Both Santa Cruz organizations operate from the standpoint of harm reduction, meaning that while they understand the very real harm posed by illicit drug use, their goal is to approach it as a complex social problem without judgement. So, neither organization imposes any sobriety requirements. 

“[…] People can kind of joke about stuff like wanting to get high or whatever,” said Johanna Isaacson, a DSA volunteer, about people who show up to DSA distributions. “It’s not like this kind of thing where you have to be the morally perfect person to be allowed to have food or to be allowed to live or to be allowed some dignity.”  

After essentials like water and blankets, hygiene supplies and Narcan, a nasal spray to treat narcotic overdose, are the quickest items to leave Disney’s cart. 

Along the dirt walkway, empty soda cups filled with boxes of free Narcan hang from trees. Disney makes a point to say this distribution system was completely created by the houseless to ensure those who weren’t able to personally collect Narcan from the distribution could still have access in an emergency. 

“Harm reduction is important because it literally saves lives. The problem here isn’t that these people are bad or that they should have some sort of shame. These are members of our community who deserve to be cared about,” Disney said. “Doing anything less and hiding the problems of this community doesn’t fix anything, it just exacerbates the issue. Shame and stigma kills.”

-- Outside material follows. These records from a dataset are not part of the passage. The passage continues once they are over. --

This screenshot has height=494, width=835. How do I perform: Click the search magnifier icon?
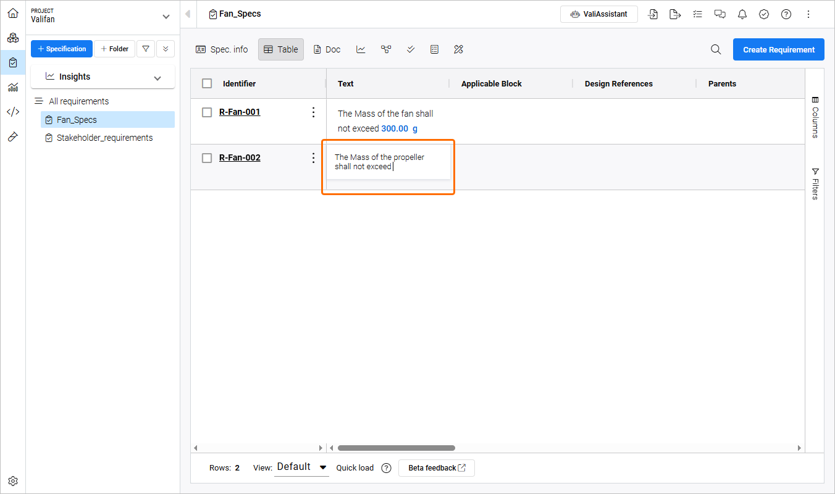(x=716, y=49)
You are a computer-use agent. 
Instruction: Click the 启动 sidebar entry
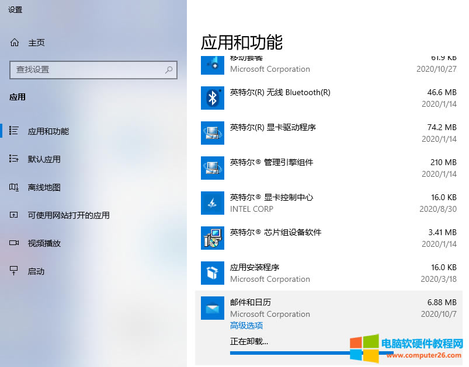pos(35,271)
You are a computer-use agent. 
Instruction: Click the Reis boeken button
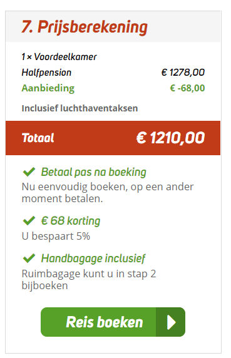coord(113,322)
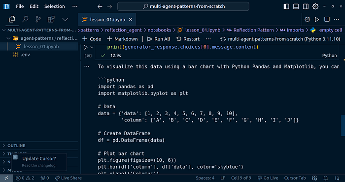Run the code cell play icon

[85, 47]
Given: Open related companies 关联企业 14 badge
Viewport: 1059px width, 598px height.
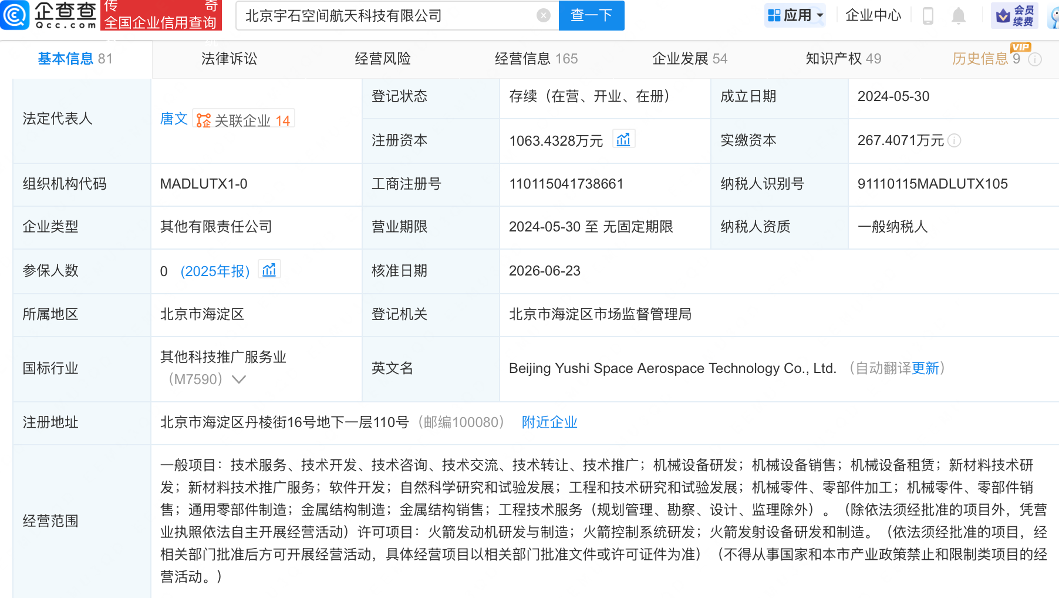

Many houseless folks also approach Disney as the cart comes through asking to exchange dirty needles and drug supplies. Disney turns them away, since this is not a service provided by the mutual aid fund, and gives the phone number for the Harm Reduction Coalition of Santa Cruz who run a pickup and exchange program for clean needles and sharps, along with other safe injecting supplies. 

This is in contrast to the county-run camp at the Benchlands, located along the San Lorenzo River right below Water Street, where Disney notes the enforcement of policies to confiscate drugs and drug paraphernalia. Additionally, the county-run camps have limited capacity, and impose strict restrictions on the ability of houseless individuals to enter and leave the camps at will. 

Volunteers in both mutual aid organizations stress the value of meeting the houseless where they are, with the general understanding that gatekeeping access to these resources will likely result in worse outcomes. As a result, mutual aid distributors often must be tolerant of people approaching them maskless, or in manic or altered states. 

Both mutual aid funds emphasize the importance of building strong communal relationships in this time of crisis. 

“We are really interdependent,” said DSA volunteer Johanna Isaacson of the Santa Cruz community. “I really hope that this effort to take care of each other just keeps growing and growing.”